Seriously, you're only 15. In the few 8 years since I was 15, I have changed dramatically! You really should put off thinking about a commitment as huge as marriage at least until you're 21. You need to live your life to the fullest now. Being tied down at such an early age will only damage your future as a couple. If the two of you are still together by the time you're in your 20's, more power to you! It officially means you're meant to be! But you seriously need to wait until that time.
 

Tinuviel

New member
LOL, awww, wait till 2013 and tell them you've been engaged all that time, if you're still together. Why stress about it? Enjoy your relationship and being young.
 

Suz123

New member
I agree with Charity who wrote, "Why don't you just wait and tell them in 2013?"

What's wrong with the relationship you currently have? Nothing. Why not just relax and enjoy it for awhile? Enjoy it as is. No need to attach labels like "engaged" this early.

If you two are still together in 2013, announce your engagement then. Makes much more sense to announce the engagement when you are actually ready to start planning a wedding.

And too, waiting until 2013 will make the parents much, much happier.

I always say if you are living in mama's and/or daddy's house and they are paying your bills, then you are not ready for an engagement. Complete your educations. Start your careers. Work for a year, and save up money for wedding expenses and household expenses. Then announce the engagement. There is no need to rush.
 

eqnatlchamp

New member
I would never say yes to a guy that didn't ask my parent's for my hand in marriage first. I think it shows total disrespect to the family. If a guy isn't man enough to ask my parents he isn't man enough to be my husband. If my husband wouldn't have asked my parents, I wouldn't have said yes without their blessing. He knew I would want his parents to approve and talked to them before asking as well. I also would never get engaged before I could take care of myself and was relying on my parents.

At 15, people are totally different than at 20- much less how different they are from 20 to 25. The difference from 15 to 25 is like 180 degrees! Go experience life first!

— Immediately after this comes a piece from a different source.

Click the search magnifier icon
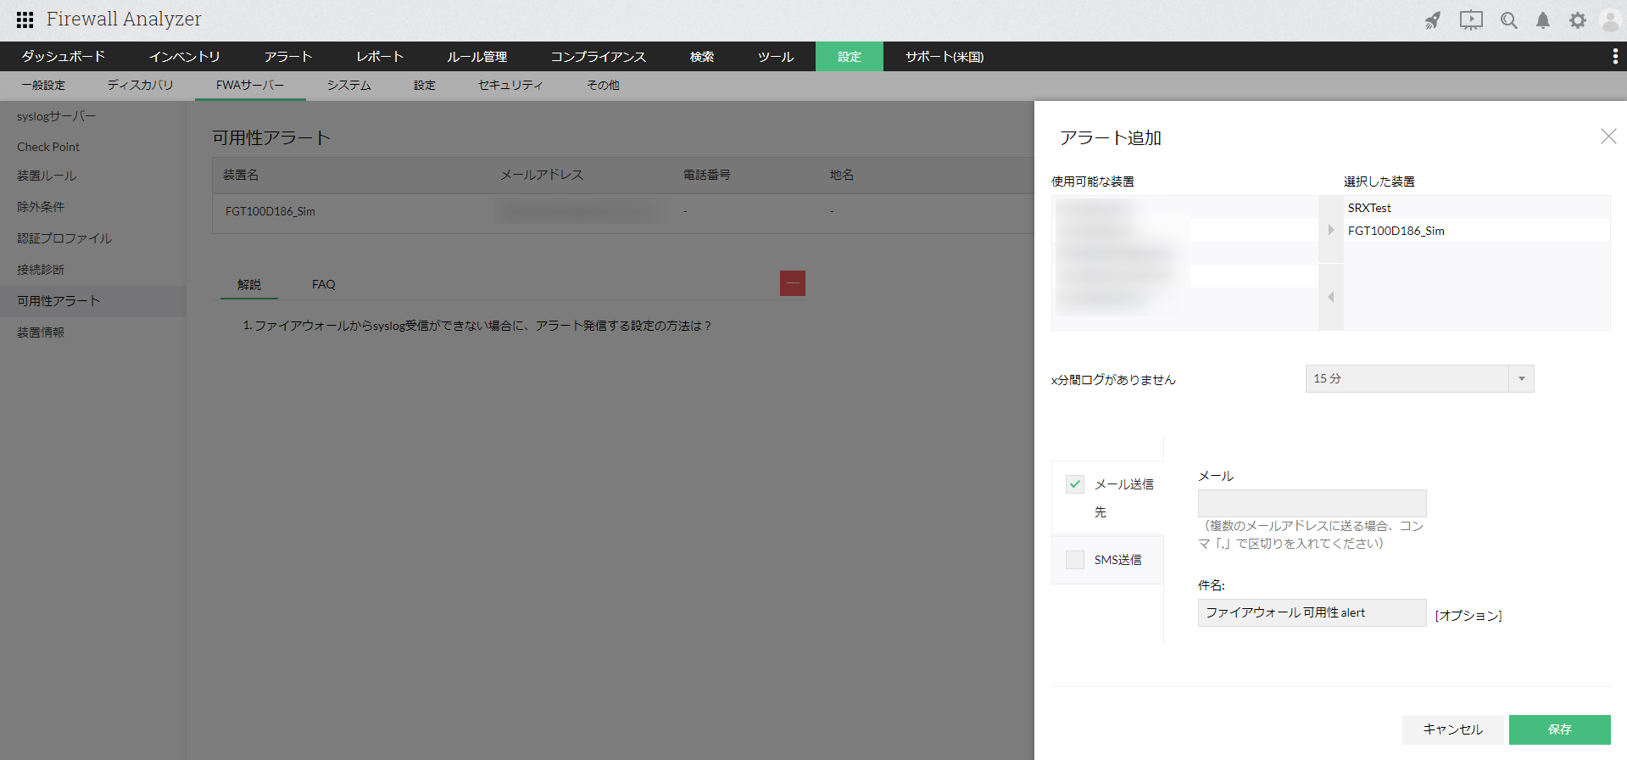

Maybe yall should have thought about this and planned a little better BEFORE getting "engaged"- hate to say it- parents normally know best.
 

MrseJisTTC#1tt

New member
That's completely foolish. They're going to be so worried about you-- and rightfully so. You're both ruining your lives because you're hormonal teenagers. Graduate from high school.... do at least one year of college. Don't live together. Live on your own without help from your parents & see how you handle the hardships of financial responsibilities. Whatever crappy jobs you two could get with no education isn't going to keep the bills paid.
 

AnnieC

New member
Personally, I would just wait until you're actually old enough to get married, and then tell everyone you've been engaged since you were 15. There's not really any point in telling anyone yet, as they will probably just try and make you see other people etc.